USC board of trustees freezes tuition for the second year in a row
The University of South Carolina’s board of trustees has frozen tuition for the upcoming school year.
Tuition will stay at $12,688 for in-state students and $33,928 for out-of-state students, which it has been since the 2019-2020 school year.
“While the pandemic is not yet over and we must remain vigilant, our university is poised to return to full in-person operations strong and resilient,” interim President Harris Pastides said in a news release.
USC was able to freeze tuition because of the money it expects to receive from the state budget and a freshman class that is “projected to be among the largest in (USC’s) history,” according to a news release.
Food and housing costs, however, will increase by just under $140 per year, according to the release.
USC was also conservative when budgeting for a projected budget crisis during the COVID-19 pandemic. Shortly after the pandemic struck, USC froze hiring and construction on a massive dormitory complex, and temporarily cut salaries for the highest-paid employees. As a result, USC’s revenues in the 2021 fiscal year were $49 million more than expected, according to a presentation by USC’s vice president for finance and budget, Kelly Epting.
Former USC President Robert Caslen promised in fall 2020 that tuition would not increase in the 2021-2022 school year. Even after Caslen’s abrupt resignation earlier this year, USC stayed the course to freeze tuition.

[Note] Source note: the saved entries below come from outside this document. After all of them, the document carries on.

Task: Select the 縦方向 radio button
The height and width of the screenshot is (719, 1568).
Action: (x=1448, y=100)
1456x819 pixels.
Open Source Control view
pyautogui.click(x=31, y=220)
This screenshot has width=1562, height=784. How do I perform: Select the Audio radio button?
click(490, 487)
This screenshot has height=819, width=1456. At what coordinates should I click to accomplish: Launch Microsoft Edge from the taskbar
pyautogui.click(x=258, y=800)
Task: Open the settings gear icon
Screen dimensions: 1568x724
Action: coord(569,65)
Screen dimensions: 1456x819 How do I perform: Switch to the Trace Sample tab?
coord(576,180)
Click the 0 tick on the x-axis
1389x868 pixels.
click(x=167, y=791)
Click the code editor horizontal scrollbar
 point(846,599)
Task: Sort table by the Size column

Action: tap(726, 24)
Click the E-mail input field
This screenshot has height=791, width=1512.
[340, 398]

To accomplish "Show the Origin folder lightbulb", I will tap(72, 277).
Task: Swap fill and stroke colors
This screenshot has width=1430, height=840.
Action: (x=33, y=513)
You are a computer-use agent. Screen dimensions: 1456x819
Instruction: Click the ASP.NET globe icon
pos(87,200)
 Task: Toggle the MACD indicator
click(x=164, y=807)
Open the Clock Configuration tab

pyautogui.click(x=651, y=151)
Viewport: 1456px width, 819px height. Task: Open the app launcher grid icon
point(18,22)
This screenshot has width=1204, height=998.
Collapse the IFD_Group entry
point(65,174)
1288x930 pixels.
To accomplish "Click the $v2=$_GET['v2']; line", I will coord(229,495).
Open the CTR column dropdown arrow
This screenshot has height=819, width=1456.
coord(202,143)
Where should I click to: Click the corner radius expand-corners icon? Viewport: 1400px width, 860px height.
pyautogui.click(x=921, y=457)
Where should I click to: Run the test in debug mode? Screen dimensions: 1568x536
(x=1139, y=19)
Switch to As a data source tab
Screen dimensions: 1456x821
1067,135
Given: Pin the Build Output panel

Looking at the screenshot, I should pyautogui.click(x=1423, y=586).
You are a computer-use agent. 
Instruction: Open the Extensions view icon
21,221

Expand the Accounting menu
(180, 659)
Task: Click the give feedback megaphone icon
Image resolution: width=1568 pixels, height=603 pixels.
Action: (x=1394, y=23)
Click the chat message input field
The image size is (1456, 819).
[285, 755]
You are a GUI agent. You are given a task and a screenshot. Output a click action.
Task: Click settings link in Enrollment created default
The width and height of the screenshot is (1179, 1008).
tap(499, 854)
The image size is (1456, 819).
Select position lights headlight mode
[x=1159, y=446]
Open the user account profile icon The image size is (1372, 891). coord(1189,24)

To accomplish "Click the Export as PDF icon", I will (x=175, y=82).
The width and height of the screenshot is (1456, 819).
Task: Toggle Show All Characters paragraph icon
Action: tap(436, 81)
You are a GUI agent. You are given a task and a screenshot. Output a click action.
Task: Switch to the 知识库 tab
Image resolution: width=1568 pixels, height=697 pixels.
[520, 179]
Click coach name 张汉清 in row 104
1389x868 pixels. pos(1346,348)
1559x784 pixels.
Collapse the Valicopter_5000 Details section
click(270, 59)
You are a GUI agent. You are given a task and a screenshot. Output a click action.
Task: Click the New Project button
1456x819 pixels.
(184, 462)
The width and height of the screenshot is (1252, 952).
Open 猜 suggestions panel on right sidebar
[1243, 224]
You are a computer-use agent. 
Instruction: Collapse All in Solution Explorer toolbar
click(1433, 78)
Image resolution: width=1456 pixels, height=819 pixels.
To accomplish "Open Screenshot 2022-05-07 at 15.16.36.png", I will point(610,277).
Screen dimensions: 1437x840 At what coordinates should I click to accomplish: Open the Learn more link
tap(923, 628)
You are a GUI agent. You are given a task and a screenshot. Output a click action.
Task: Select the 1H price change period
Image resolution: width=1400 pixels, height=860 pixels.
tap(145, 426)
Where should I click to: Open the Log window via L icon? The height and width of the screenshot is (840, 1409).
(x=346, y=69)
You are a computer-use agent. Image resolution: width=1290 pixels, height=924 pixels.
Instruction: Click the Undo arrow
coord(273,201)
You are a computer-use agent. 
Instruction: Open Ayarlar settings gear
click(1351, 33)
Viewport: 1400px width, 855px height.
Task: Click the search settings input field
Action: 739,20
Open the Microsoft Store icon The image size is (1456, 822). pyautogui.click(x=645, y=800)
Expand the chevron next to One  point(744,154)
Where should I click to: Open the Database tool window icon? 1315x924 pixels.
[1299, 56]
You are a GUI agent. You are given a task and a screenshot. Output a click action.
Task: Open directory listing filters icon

The tuition freeze was passed as a part of the trustees’ approval of the university’s $1.7 billion budget. The university projects an additional $65 million in new revenue, which will be used to fund mandatory cost increases — such as subsidizing graduate students health care, paying for increased utilities costs, scholarships, and retirement costs — fixing buildings, help build the new School of Medicine on Bull Street, recruiting campus police officers, boosting the university’s fundraising apparatus, paying merit-based salary increases to faculty, and more, according to Epting’s presentation.